On 6/17/2019 4:39 AM, Rhona Fenwick wrote:

taH:

> The principle is this: -Daq tells you the location at which the verb occurs,

> not, in this case, the destination of the action. When we think of coming

> closer, we tend to think in terms of being the moving entity heading

> toward the destination. I'm suggesting that we may have that backwards:

> we should think in terms of being the stationary entity, watching the

> moving entity coming closer to us.


When you say "we should think...", are you pondering, or prescribing?


I am describing "the principle by which I think it works."
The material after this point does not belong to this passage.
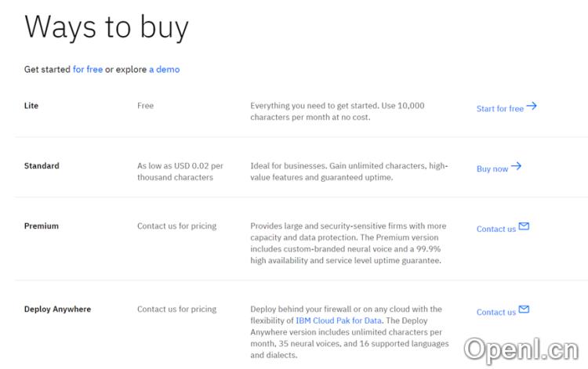The height and width of the screenshot is (369, 588).
Task: Select the Standard plan name
Action: pyautogui.click(x=42, y=166)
The rest of your perspective makes good internal sense. I can't fault it. (On the other hand, I can't see there are fewer assumptions being made whether one treats chol like Sum, or like ghoS.)


ghoS works the way it does because it is one of those verbs described in TKD that imparts an inherently locative sense to its object. We have no evidence that chol is one of those verbs, and the given translation does not suggest an object. My only assumption is that a verb is not an inherently locative verb unless we have a reason to think that it is.


jatlhpu' charghwI', jatlh:
> SuStel’s suggestion would work for either {Sum} or {ghoS}. Your
> suggestion works with {ghoS}, but not {Sum}.

I agree my suggestion doesn't work with Sum (though the nature of the verb precludes that anyway), but with respect, I'm not sure SuStel's suggestion does quite work for ghoS either, because of the dual manner in which X-Daq ghoS Y works depending on whether X-Daq triggers object-agreement. An objectless usage (like the one SuStel suggests for yuQDaq chol Duj) can only ever mean "the ship is going on the planet", and not "the ship is going to the planet", when applied to ghoS, though the distinction is only overt in the plural: yuQDaq lughoS Dujmey "the ships are going to the planet" (-Daq destination), yuQDaq ghoS Dujmey "the ships are going on the planet" (-Daq location).


I'm not sure why everyone is trying to turn my suggestion into a general rule or apply it to other verbs. I only suggested something for the verb chol, and illustrated something similar, but not identical, in the verb Sum.